- Born: Brenda Murphy February 24, 1932 Bridgewater, Massachusetts, U.S.
- Died: June 16, 2019 (aged 87)
- Education: Harvard University London School of Economics
- Occupations: Biographer Journalist
- Spouse: John Maddox ​(m. 1960)​
- Children: Bronwen Maddox Bruno Maddox
- Writing career
- Notable work: Rosalind Franklin: The Dark Lady of DNA
- Notable awards: Suffrage Science award (2011)

= Brenda Maddox =

American writer and biographer (1932–2019)

Brenda, Lady Maddox ( Murphy; February 24, 1932 – June 16, 2019) was an American writer and biographer, who spent most of her adult life living and working in the UK, from 1959 until her death. She is best known for her biographies, including of Nora Barnacle, the wife of James Joyce, and for her semi-autobiographical book, The Half-Parent: Living with Other People's Children.

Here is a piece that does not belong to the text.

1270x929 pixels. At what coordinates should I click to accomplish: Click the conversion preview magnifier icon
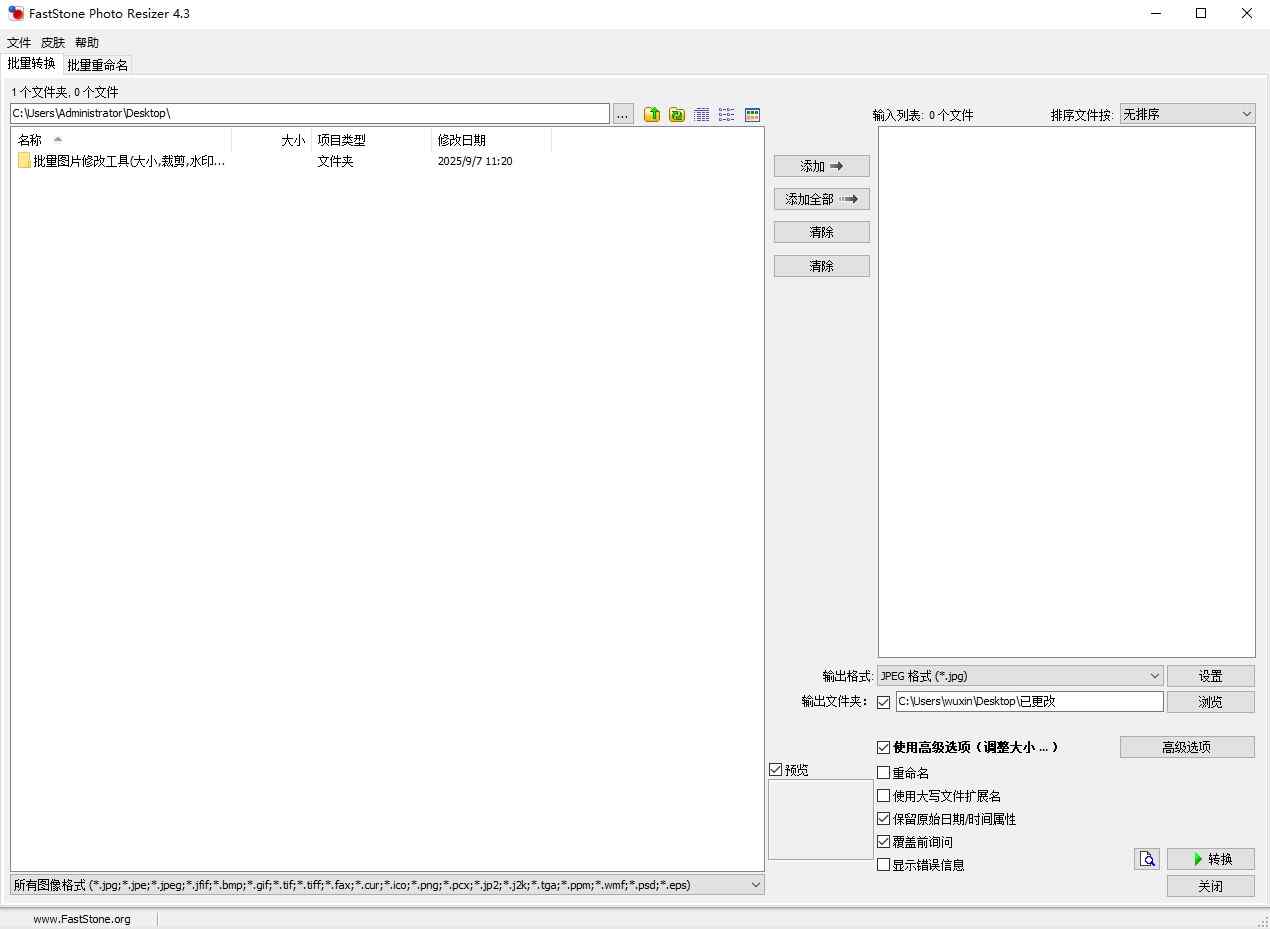(1147, 859)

==Education and early life==
Born Brenda Murphy in Bridgewater, Massachusetts in 1932, she graduated from Harvard University (class of 1953) with a degree in English literature. She also studied at the London School of Economics.

==Career==
She was a book reviewer for The Observer, The Times, New Statesman, The New York Times, and The Washington Post, and regularly contributed to BBC Radio 4 as a critic and commentator. Her biographies of Elizabeth Taylor, D. H. Lawrence, Nora Joyce, W. B. Yeats and Rosalind Franklin have been widely acclaimed. She received the Los Angeles Times Biography Award, the Silver PEN Award, the French Prix du Meilleur Livre Etranger, and the Whitbread Biography Prize.

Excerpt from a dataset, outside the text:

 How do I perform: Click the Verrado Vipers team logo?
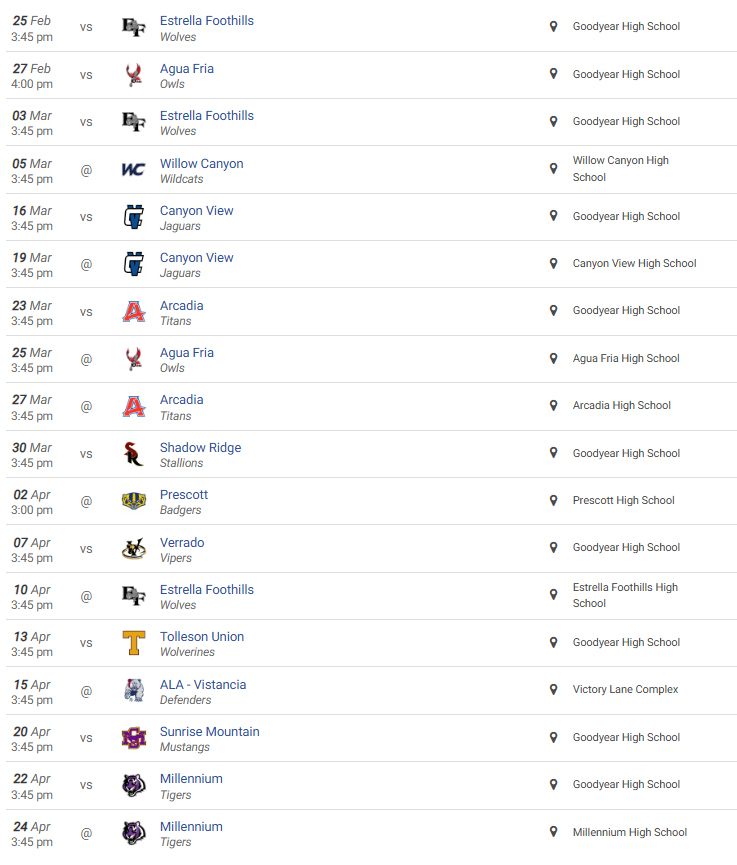pos(133,549)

Maddox lived in London and spent time at her cottage near Brecon, Wales where she and her husband, Sir John Maddox (d. 2009), were actively involved within the local community. She was vice-president of the Hay-on-Wye Festival of Literature, a member of the Editorial Board of British Journalism Review, and a past chairman of the Broadcasting Press Guild. Maddox had two children and two stepchildren.

Her best-known biography, that of James Joyce's wife Nora Barnacle, was made into a 2000 movie, Nora, starring Susan Lynch in the title role and Ewan McGregor as Joyce.

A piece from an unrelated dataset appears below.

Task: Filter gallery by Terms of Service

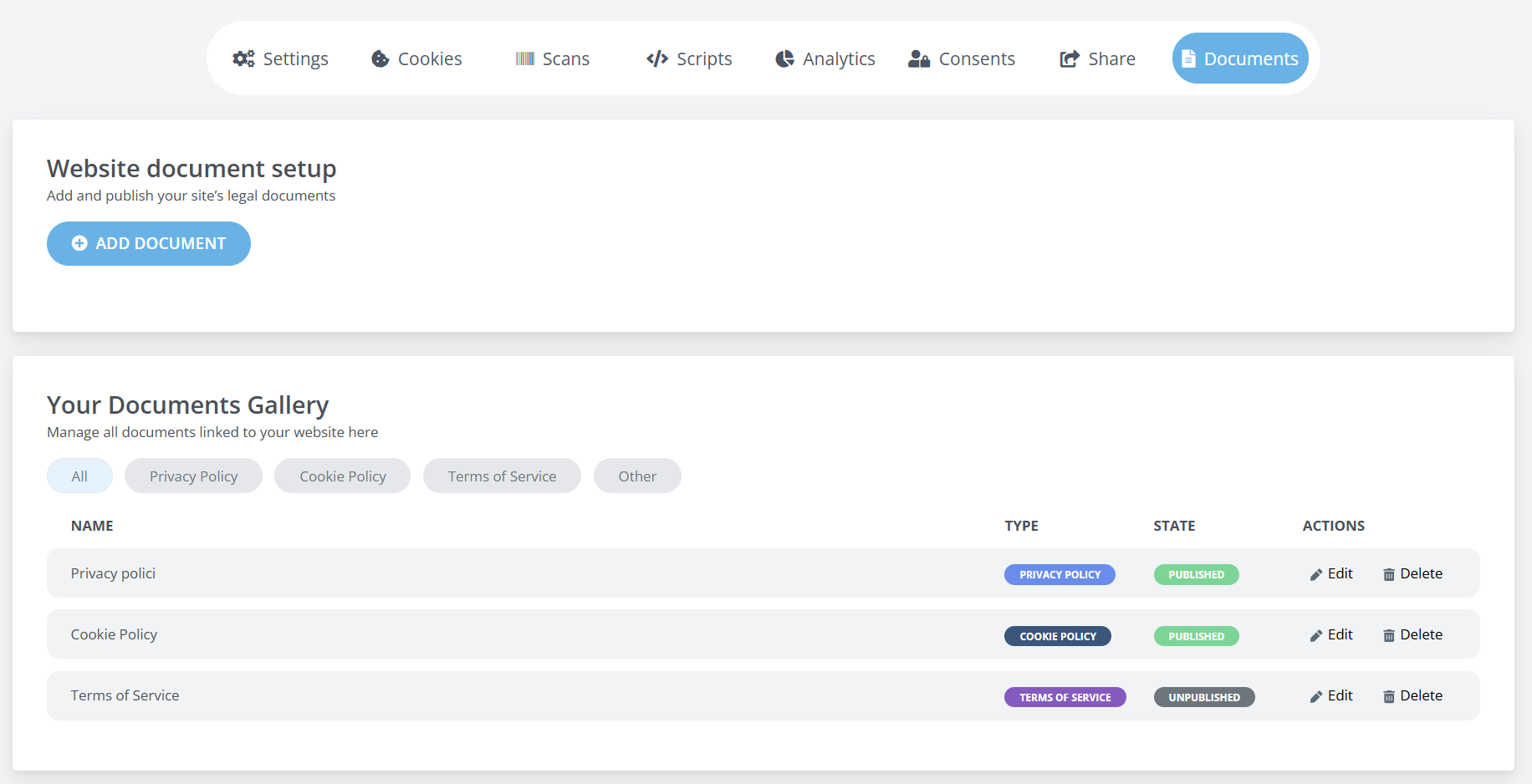Action: (502, 476)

Her biography of the scientist James Watson was published in 2017.

===Awards and honours===
Maddox was elected a Fellow of the Royal Society of Literature (FRSL) in 1999. She won the Suffrage Science award in 2011.

===Bibliography===
- Beyond Babel: New Directions in Communications (London: Andre Deutsch, 1972)
- The Half-Parent: Living with Other People's Children (London: Andre Deutsch, 1975)
- Who's Afraid of Elizabeth Taylor? A Myth of Our Time (London: Granada, 1977)
- Nora: A Biography of Nora Joyce (London: Hamish Hamilton, 1988); also published as Nora: The Real Life of Molly Bloom (Boston: Houghton Mifflin, 1988)
- D. H. Lawrence: The Story of a Marriage, UK edition: The Married Man: A Life of D. H. Lawrence (London: Sinclair-Stevenson, 1994)
- Yeats's Ghosts: The Secret Life of W. B. Yeats
- Rosalind Franklin: The Dark Lady of DNA
- "Mother of DNA"
- James Watson (London: Bloomsbury, 2017); (New York: Harper, 2018)
- "The woman who cracked the BBC's glass ceiling"
- Maggie: The First Lady
- "The whole world in his hand" The Times, May 27, 2006
- George Eliot: Novelist, Lover, Wife
- Reading the Rocks: How Victorian Geologists Discovered the Secret of Life
- Freud's Wizard: The Enigma of Ernest Jones

==Personal life==
Brenda met John Maddox, then a science correspondent for The Guardian, while visiting Europe in 1958. They married in 1960, and settled in London, where she raised two stepchildren and had three more children of her own. She died on June 16, 2019, aged 87.